Graffiti cleanup costs residents, business owners and government entities an estimated $30 million a year, said Detective Scott Black, who heads up the graffiti investigation section for the Metropolitan Police Department's gang unit.
"It's the number one property crime in Southern Nevada without a doubt," Black said. "This is a test of wills. They tag it; we clean it up."
The war on graffiti will escalate on Oct. 1, when a new state law takes effect that increases the penalties for vandalism and criminalizes the possession of spray paint and indelible markers in certain places.
Under the new law, signed by Gov. Jim Gibbons June 13, a misdemeanor charge could be brought against would-be vandals caught with "graffiti implements" under an overpass or bridge, inside a flood channel, or at a public facility such as a community center, park, or city bus.
Graffiti implements are defined as spray paint, broad-tipped indelible markers or "other item that may be used to propel or apply fluid that is not soluble in water."
"It will give law enforcement more of a tool to start investigating this stuff," Black said.
Another tool came on line late last year and is already producing results.
More than 280 tips have been logged and 107 arrests made since Dec. 1, when the Turn-in-a-Tagger program was started by Las Vegas police, the county and Crime Stoppers of Nevada.
"A lot of the tips are from the taggers themselves," Black said, who acknowledged that some of the signs put up to advertise the program have since been tagged.
So far this year, the separate, county-run Southern Nevada Graffiti Hotline has received more than 6,000 reports of vandalism.
That's and increase from 4,000 by this time last year, said Cindy Lucas, code enforcement supervisor for Clark County's graffiti abatement program.
Other than summer recently getting under way, Lucas said there is no particular significance to the designation of Saturday as Graffiti Awareness Day.
"We do see a higher incidence of graffiti in the summer, when kids are out of school," she said.

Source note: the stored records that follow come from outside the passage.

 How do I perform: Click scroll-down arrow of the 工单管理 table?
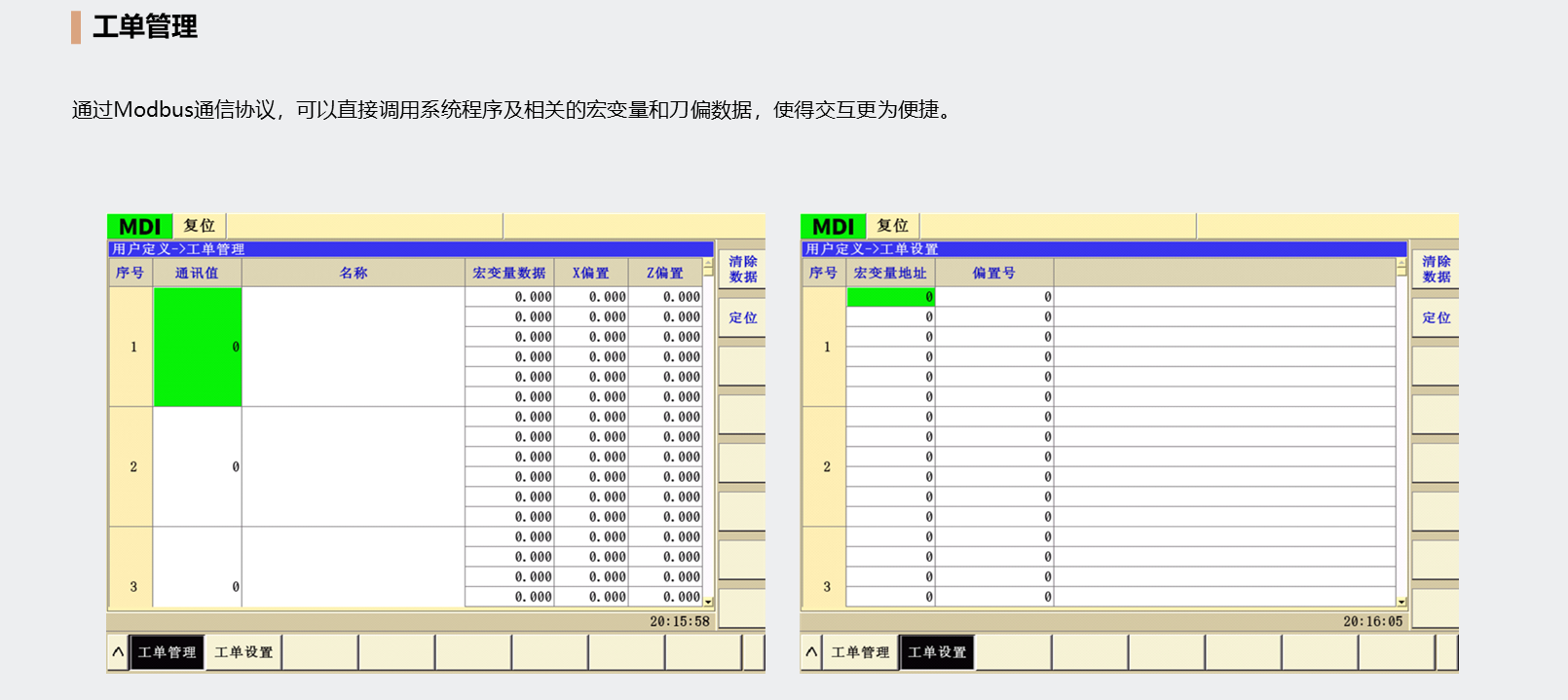tap(708, 602)
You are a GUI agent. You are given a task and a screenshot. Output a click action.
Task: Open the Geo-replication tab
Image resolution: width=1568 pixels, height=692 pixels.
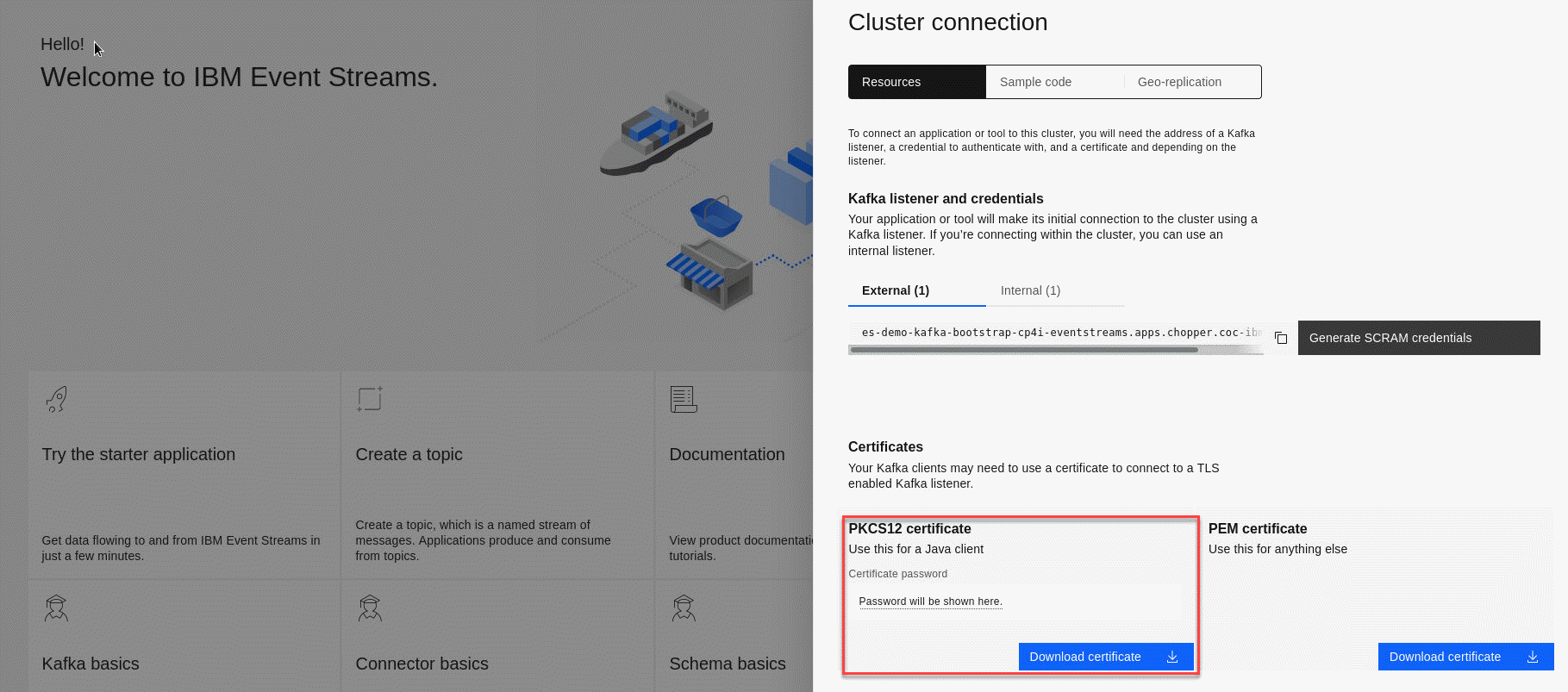[x=1179, y=82]
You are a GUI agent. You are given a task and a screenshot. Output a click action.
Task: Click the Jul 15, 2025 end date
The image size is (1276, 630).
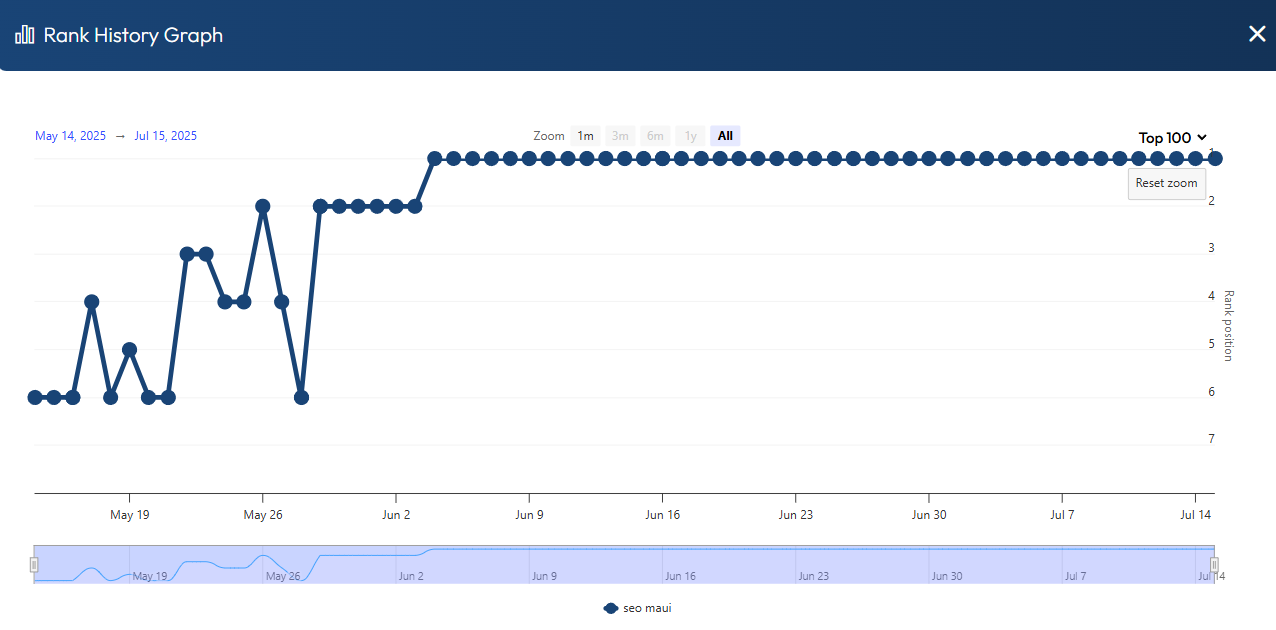pos(164,136)
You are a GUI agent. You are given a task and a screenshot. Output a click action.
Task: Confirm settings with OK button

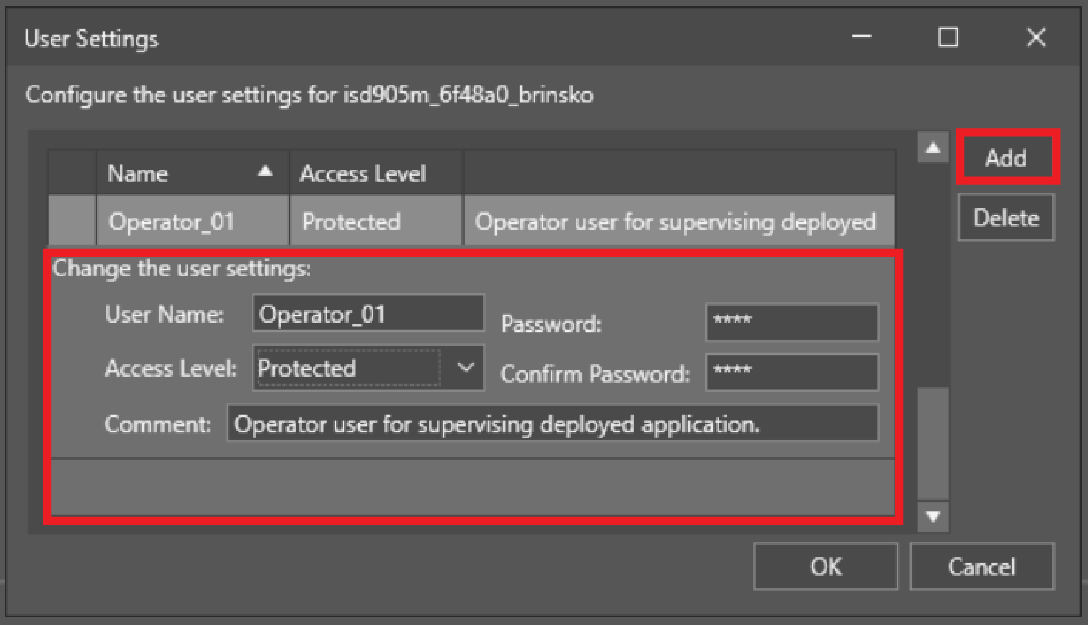pos(826,567)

The county's paint and brush giveaway will take place from 8 a.m. to noon at the Hollywood Recreation Center at 1650 South Hollywood Blvd., and the West Flamingo Senior Center at 6255 West Flamingo Road.
Among the sites scheduled for cleanup Saturday are large block walls on Las Vegas Boulevard east of Lamb Boulevard and at the intersections of Charleston Boulevard and Sloan Lane, Charleston and Beesley Drive, and Cheyenne Avenue and Walnut Road.